Rants and raves, San Miguel de Allende, Writings

The Log: April 19 — Fight the dark side: Dance, sing, read, write poetry

IMG_1393ANNOTATED LOG:

#1 CONNECTED: Rose Alcantara’s daughter, Caira Button, celebrates her birthday today, far from her Chicago home but in very good company in Western New York. Rose sang Happy Birthday to her from our home in Mexico. Technology rocks.

#1A FACETIME WITH FAMILY: Spent almost an hour in a video chat with Ryan and Larisa and grandson Augie, who is saying his first words! They remain in place in San Francisco where it can’t be easy. One of the world’s most beautiful cities outside your door … and you can only look out your window.

#2 BIG OOPS: The worst thing you can do upon waking is open up Facebook.  Trust me, bad news accumulates while you sleep. All this rage with no outlet …

A.Illinois governor forced to secretly buy badly needed medical supplies from China for fear Trump’s government will impound them.

B. Boston hospital team makes secret rendezvous in mid-Atlantic region to score protective medical supplies, as feds threaten to take them away.

C. Stimulus funds will reward more than 43,000 MILLIONAIRES with an average $1.6 million each.

#3 WELCOME RELIEF: Found in Garrison Keillor’s Letter from Manhattan.  Crafting good limericks and simplifying life — that’s the life. “It’s been a quiet week in apartment 12B.” That’s the stuff.

#4 TELEVISION: “CBS Sunday Morning” is like nestling in with an old friend. I can hear my blood pressure settling down for the day.

#5 DISCOVERY: Nobody has a lock on the truth about coronavirus — yet — but everyone has an opinion. I found a reasonable voice in Richard Lehman, professor of Shared Understanding of Medicine at the University of Birmingham.  His post in the British Journal of Medicine opinion page is calm, reasoned, informative, fact-based. I look for more from him.

#6 PAIRINGS:  Pink Floyd’s “Ummagumma” goes especially well with Gore Vidal’s 1977 essay “On Re-reading The Oz Books” from the New York Review of Books archives.

L. Frank Baum wrote 14 “Oz” books, the unevenness of which Vidal excuses because the man was writing 48 other books at the same time.
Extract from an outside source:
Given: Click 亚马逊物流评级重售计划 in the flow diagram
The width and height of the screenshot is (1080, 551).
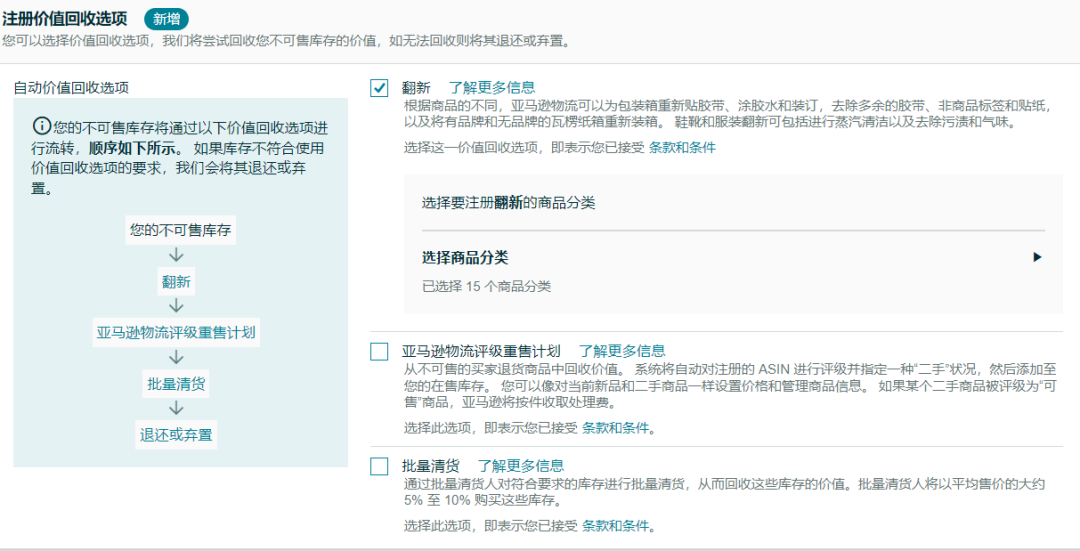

I’ll admit it, “Ummagumma” and me on psychedelics did not go well in late-1969. It goes better with the Wizard of Oz. Wish I knew that then …

#7 VIDEO: I’m not sure where I found it but there is an amazing video of liquid-limbed hipsters holding a dance-off to the Devil’s Music, jazz, baby. On further research, I found an 8-minute version that says this is a Sunday night party during the Jazz Roots Festival in Paris in 2015. Swing, baby, swing.

#8 I WROTE A POEM: Titled “Remembering to Dance Like Nothing Else Matters.” The first half was inspired by this video and the rest is based on something that happened to me in the early-1980’s in Rosarito Beach, Baja, Mexico.  I’m not a poet. These things just happen.

#9 PODCAST: While walking Moppit tonight, I tuned into the New York Times show “The Daily.” On Sundays, the program presents a spoken piece of long-form journalism borrowed from partner app AUDM. Today’s is “The Woman Who Might Find Us Another Earth.”  Sara Seger is a brilliant astrophysicist, a certified genius, but befuddled by the most common challenges of living on Earth.

#10 SHORT STORY: Edna Ferber’s “The Gay Old Dog”(1917). Chicago man becomes a Loop-hound. That is not a compliment, or, wasn’t back in the day.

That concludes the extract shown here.